Other examples abound. Typhoon Haiyan decimated the Philippines’ fishing and farming industries. “In Brazil, the worst drought in a decade has ruined crops in the country’s breadbasket region,” Oxfam notes — “including the valuable coffee harvest, causing the price of coffee to shoot up by 50 percent.” (And you thought the $4 latte at your neighborhood coffee bar was already expensive.)

But it is not just extreme weather events that are causing problems. Even minor changes in rainfall or temperature can render land infertile. “Millions of poor people across Central America are facing hunger and destitution as a result of shifting patterns of rainfall and rising temperatures,” notes Oxfam. “In Guatemala, the total amount of rainfall is increasing, but there is significantly less rain during critical times in the crop cycle, and this is taking a heavy toll on harvests. In the last two years, small-scale producers have lost 80 percent of their maize crops because of drought.”

Oxfam is not the only organization to predict potentially catastrophic food scarcity and rising food prices. A new report in the journal Environmental Research Letters finds that increases in heat extremes at sensitive times for crops could lead to major decreases in yields of staple crops such as spring wheat, maize, and soybeans.

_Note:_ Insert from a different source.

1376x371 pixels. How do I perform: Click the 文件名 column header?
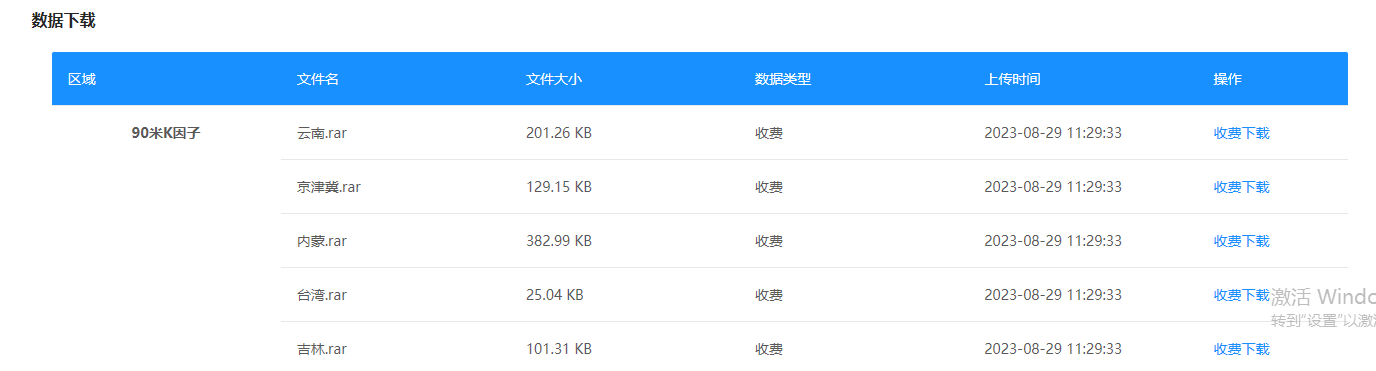(x=318, y=79)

The Intergovernmental Panel on Climate Change is going to anticipate likely food price increases in its forthcoming report, according to leaked copies.

Oxfam has a few suggestions for how national governments can prepare themselves to reduce the risk of mass starvation in the inevitable event of some climate disruption. Among the group’s suggestions: Enshrine the right to food in the law, expand safety-net programs like school lunches, and assist small-scale farmers by investing in irrigation and other supports.

But adaptation has its limits, warn the report’s authors. The best thing we can do to minimize the human suffering from global warming is to minimize our greenhouse gas emissions. Otherwise, you’ll have a lot of hungry people, a lot of desperately poor fishermen and farmers, and a lot of cranky people sick of overpaying for coffee.